Все это время я смотрел на улицу. Кан проследил за моим взглядом.

– Ну что, это все тот же город? – спросил он меня. – Теперь, когда вы гораздо лучше язык знаете?

– Прежде все было плоским, как на картине, а движения воспринимались как пантомима. Теперь все стало рельефнее. Появились выпуклости, возвышения, впадины. Стала слышна речь, и ты уже даже понимаешь что-то. Правда, немного, и это усугубляет ощущение нереальности происходящего. Прежде любой таксист был для тебя сфинксом, каждый продавец газет – вселенской тайной. Да и теперь любой официант для меня этакий маленький Эйнштейн, но этого Эйнштейна я все-таки с грехом пополам хоть отчасти понимаю, если он, конечно, не о своих науках рассуждает. Однако весь этот прекрасный мираж чарует лишь пока тебе ничего не нужно. Но стоит чего-то захотеть – сразу начинаются трудности, и тебя из царства метафизических грез швыряет вниз, на уровень десятилетнего школяра, к тому же двоечника.

Кан заказал двойную порцию мороженого.

– Фисташки и лайм! – крикнул он пробегающей официантке. – Здесь семьдесят два сорта мороженого, – мечтательно сообщил он. – Ну, не в этой забегаловке, конечно, но в кондитерских Джонсона и в драгсторах. Сортов сорок я уже перепробовал. Для любителей мороженого эта страна сущий рай. А я, по счастью, до мороженого большой охотник. И представляете, до чего благоразумно устроена эта страна: даже своим солдатам, которые бог весть где, на каком-нибудь атолле сражаются с японцами, она целыми кораблями шлет не только стейки, но и мороженое.
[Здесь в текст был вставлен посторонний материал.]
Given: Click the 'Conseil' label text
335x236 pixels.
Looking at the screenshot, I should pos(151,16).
Он вскинул глаза на приближающуюся официантку, словно та несет ему Святой Грааль.

– Фисташки кончились, – сообщила она. – Я принесла вам мяту и лимон, о-кей?

– О-кей.

Официантка улыбнулась.

– А женщины здесь какие соблазнительные, – продолжил Кан. – Аппетитные, как все семьдесят два сорта мороженого. Еще бы, они треть своих денег тратят на косметику. А иначе женщине здесь работу не найти. Примитивные законы естества в Америке решительно не в чести. Здесь только молодость в цене, а когда она проходит, волшебными ухищрениями создается ее видимость. Это, кстати, еще один раздел в ваши наблюдения о здешней нереальности.
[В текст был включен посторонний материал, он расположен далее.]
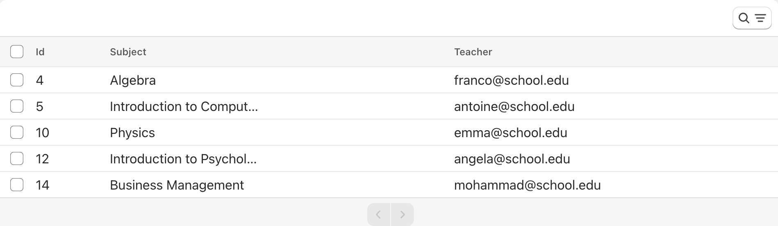Go to the previous page arrow
The image size is (778, 226).
(x=379, y=215)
Безмятежно и благостно внимал я Кану. Непринужденно, журчащим ручейком, текла наша беседа.

– Помните «Послеполуденный отдых фавна»? – разглагольствовал он. – У нас здесь совсем другой Дебюсси: «Послеполуденный отдых сладкоежки». И нам с вами подобным отдыхом никогда не насладиться вдосталь. Он заглаживает шрамы на наших душах, вы не находите?

– У меня такое бывает в подвале, среди антикварных древностей. Послеполуденный отдых китайского мандарина накануне отсечения головы.
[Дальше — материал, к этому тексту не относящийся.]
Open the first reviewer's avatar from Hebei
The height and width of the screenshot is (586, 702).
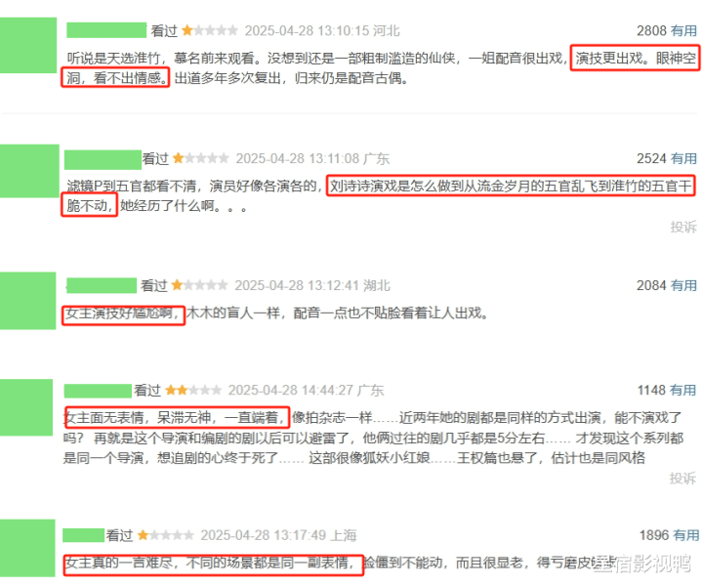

– Вам бы лучше проводить послеполуденный отдых с какой-нибудь американской девушкой. Не понимая и половины из того, о чем та щебечет, вы без малейших усилий воображения вновь окунетесь в таинственный мир неизведанного, столь манивший нас в ранние годы нашей несмышленой юности. Ведь все непонятное заведомо кажется нам таинственным. Не понимая слов, вы не испытаете жестокого отрезвления житейским опытом и обретете редчайшую возможность претворить в жизнь одно из заветных мечтаний человечества – в умудренном возрасте заново прожить раннюю пору жизни, ощутив все восторги юности. – Кан рассмеялся. – Не упустите такой шанс! Ведь с каждым днем его вероятность тает. С каждым часом вы понимаете все больше, очарование неведения улетучивается. Но пока еще каждая женщина для вас сказочная загадка, словно экзотика южных морей для северянина, но с каждым новым усвоенным словом эти феи все больше будут превращаться для вас в обыкновенных домохозяек, уборщиц, продавщиц. Берегите как зеницу ока эту вашу вновь дарованную юность. Не успеете оглянуться, и вы состаритесь: через какой-нибудь год вам стукнет тридцать четыре.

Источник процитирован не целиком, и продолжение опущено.